─── Data section ───

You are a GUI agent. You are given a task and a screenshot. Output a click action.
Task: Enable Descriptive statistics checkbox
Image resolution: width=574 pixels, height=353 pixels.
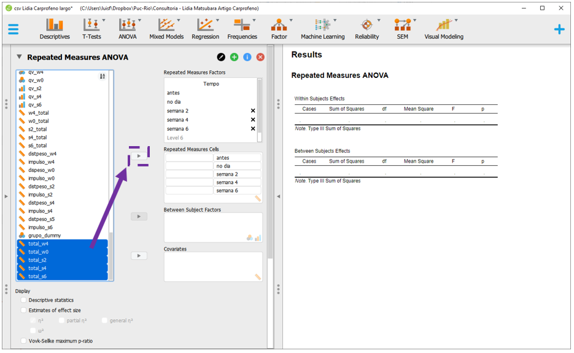coord(24,300)
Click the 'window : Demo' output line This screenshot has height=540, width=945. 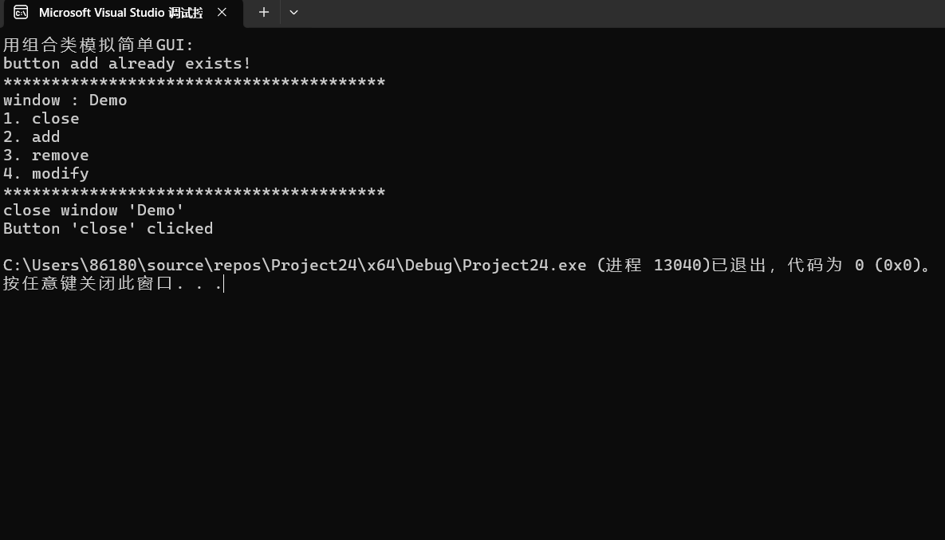tap(65, 100)
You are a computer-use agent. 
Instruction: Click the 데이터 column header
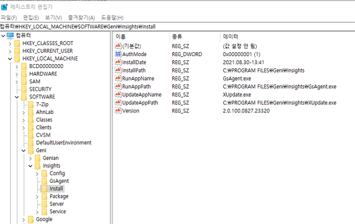click(228, 37)
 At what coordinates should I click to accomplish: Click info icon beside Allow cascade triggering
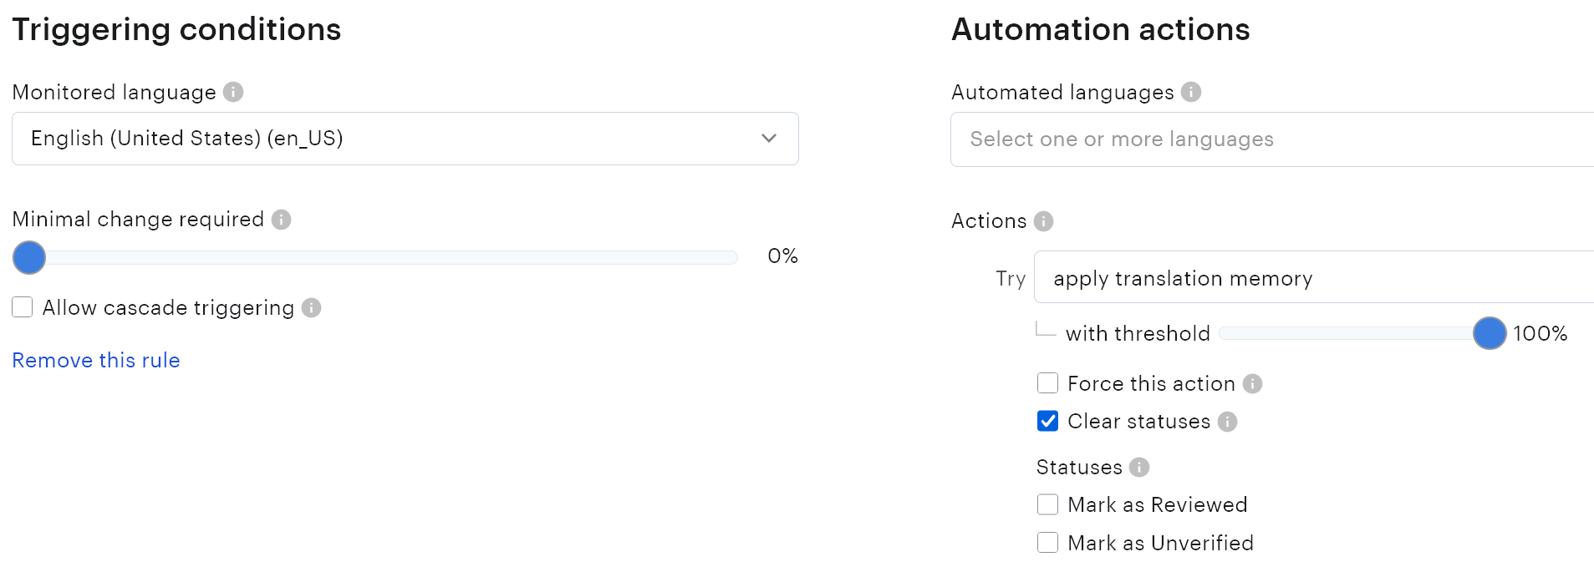[x=312, y=308]
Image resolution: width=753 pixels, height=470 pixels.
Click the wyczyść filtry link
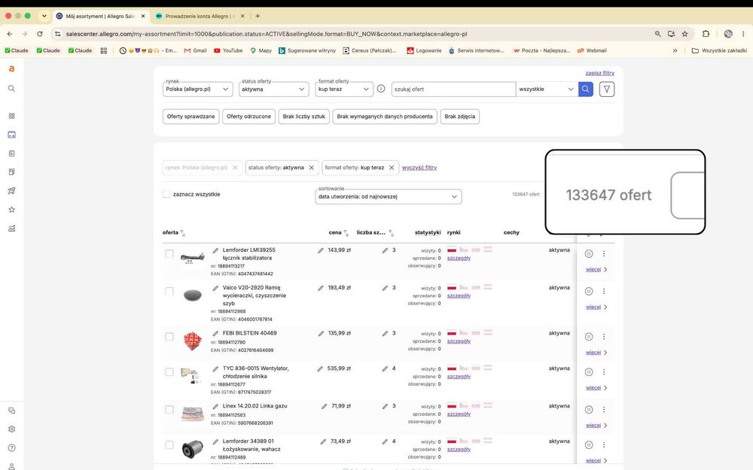[x=419, y=168]
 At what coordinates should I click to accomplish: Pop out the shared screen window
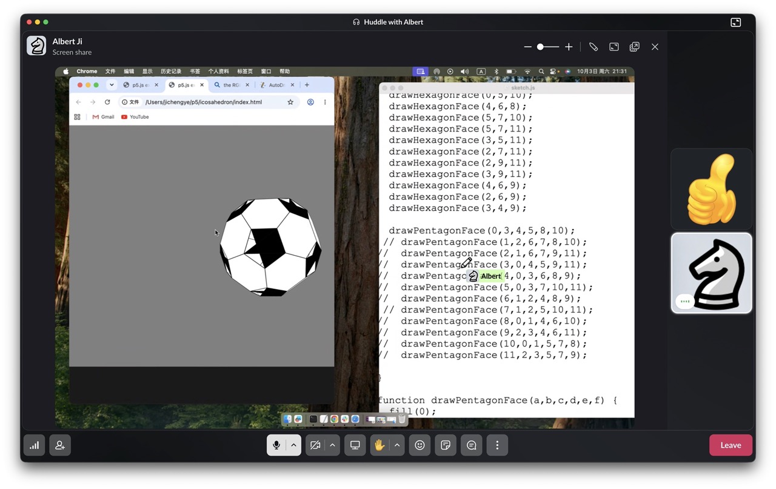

───

__Requirement__. With the pictures left out, output exactly the lines from the one with "Instruction: Click the 데이터 column header" through the end of the listing above, both ends included.

__Written reply__.
Instruction: Click the 데이터 column header
click(228, 37)
 At what coordinates should I click to accomplish: Click info icon beside Allow cascade triggering
[x=312, y=308]
Image resolution: width=753 pixels, height=470 pixels.
Click the wyczyść filtry link
[x=419, y=168]
 At what coordinates should I click to accomplish: Pop out the shared screen window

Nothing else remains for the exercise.